Factors including shortages of everything from corn to cooking oil stoked by the war in Ukraine, rising fuel prices and domestic exchange-rate volatility are reasons to adjust the outlook, Reserve Bank of Zimbabwe Governor John Mangudya said in a phone interview Monday. The bank said at the start of 2022 it expects inflation of 25% to 35% by year-end.

“We are doing a recalibration of the numbers,” he said. “We are concerned with inflation going up like any other country in the world.”

He declined to specify what the new year-end forecast will be.

Zimbabwe’s annual inflation rate jumped to 131.7% this month — the highest in 10 months — from 96.4% in April, as food prices almost tripled. The increase has been fueled by a sharp depreciation in the Zimbabwe dollar that spurred authorities to use a variety of strategies to stem its decline, including a 10-day ban on bank lending.

The Zimbabwe dollar is the worst-performing currency in the world. It officially trades at Z$290.89 per US dollar, having weakened 63% against the American currency so far this year.

The recent convergence between the official exchange rate and an interbank rate that the government has permitted businesses to use for commerce is “a good move” meant to remove arbitrage opportunities, Mangudya said.

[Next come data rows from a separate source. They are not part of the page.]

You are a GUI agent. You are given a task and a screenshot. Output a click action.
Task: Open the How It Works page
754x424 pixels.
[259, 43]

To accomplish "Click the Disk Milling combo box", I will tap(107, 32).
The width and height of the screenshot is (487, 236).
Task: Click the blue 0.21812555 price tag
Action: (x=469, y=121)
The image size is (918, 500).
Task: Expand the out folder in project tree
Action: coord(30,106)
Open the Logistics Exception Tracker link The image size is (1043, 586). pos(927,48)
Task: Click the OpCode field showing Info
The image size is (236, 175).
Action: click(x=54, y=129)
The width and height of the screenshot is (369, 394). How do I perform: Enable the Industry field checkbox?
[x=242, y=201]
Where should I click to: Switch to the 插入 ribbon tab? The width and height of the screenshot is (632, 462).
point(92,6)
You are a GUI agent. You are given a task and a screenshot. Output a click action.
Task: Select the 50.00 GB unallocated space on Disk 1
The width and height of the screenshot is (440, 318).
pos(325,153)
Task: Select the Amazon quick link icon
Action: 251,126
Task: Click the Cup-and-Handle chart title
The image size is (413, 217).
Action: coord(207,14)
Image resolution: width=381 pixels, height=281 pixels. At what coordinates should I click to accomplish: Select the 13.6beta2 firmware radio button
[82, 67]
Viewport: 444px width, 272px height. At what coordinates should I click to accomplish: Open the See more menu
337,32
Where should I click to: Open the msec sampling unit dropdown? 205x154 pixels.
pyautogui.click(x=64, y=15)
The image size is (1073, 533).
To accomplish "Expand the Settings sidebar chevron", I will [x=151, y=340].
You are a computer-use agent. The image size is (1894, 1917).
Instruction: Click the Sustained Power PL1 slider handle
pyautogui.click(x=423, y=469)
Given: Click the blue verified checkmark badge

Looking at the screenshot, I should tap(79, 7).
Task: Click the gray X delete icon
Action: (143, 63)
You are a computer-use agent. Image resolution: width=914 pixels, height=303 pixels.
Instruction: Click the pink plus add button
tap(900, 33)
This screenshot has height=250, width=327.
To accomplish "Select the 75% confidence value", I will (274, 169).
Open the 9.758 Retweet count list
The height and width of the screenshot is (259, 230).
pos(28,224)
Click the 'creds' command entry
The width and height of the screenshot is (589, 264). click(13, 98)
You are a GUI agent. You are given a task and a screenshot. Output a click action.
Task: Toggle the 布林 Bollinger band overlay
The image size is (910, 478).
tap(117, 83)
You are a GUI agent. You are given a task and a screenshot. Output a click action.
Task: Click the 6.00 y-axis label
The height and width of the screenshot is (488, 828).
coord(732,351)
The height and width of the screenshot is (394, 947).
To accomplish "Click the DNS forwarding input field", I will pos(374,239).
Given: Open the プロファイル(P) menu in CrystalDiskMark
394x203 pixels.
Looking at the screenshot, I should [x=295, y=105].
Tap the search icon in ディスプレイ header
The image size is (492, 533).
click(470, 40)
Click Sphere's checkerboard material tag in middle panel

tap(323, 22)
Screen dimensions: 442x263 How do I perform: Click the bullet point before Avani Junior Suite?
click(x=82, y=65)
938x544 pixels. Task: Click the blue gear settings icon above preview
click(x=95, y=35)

The interbank rate is at Z$299.68 per U.S. dollar, according to data available Monday on the central bank’s website.

The governor also expects the parallel market rate of Z$400 per U.S. dollar to remain “stable” given the measures announced by authorities to stabilize the economy including the use of the interbank rate in most transactions, a freeze on money supply growth and allowing citizens to import basic goods.

A gap of 20% between the interbank and parallel market rates is acceptable, though authorities are monitoring it closely, according to Mangudya.

“Anything above that causes inflation,” he said. “The very idea of parallel means side by side. If it’s running away from the other, it can no longer be parallel.”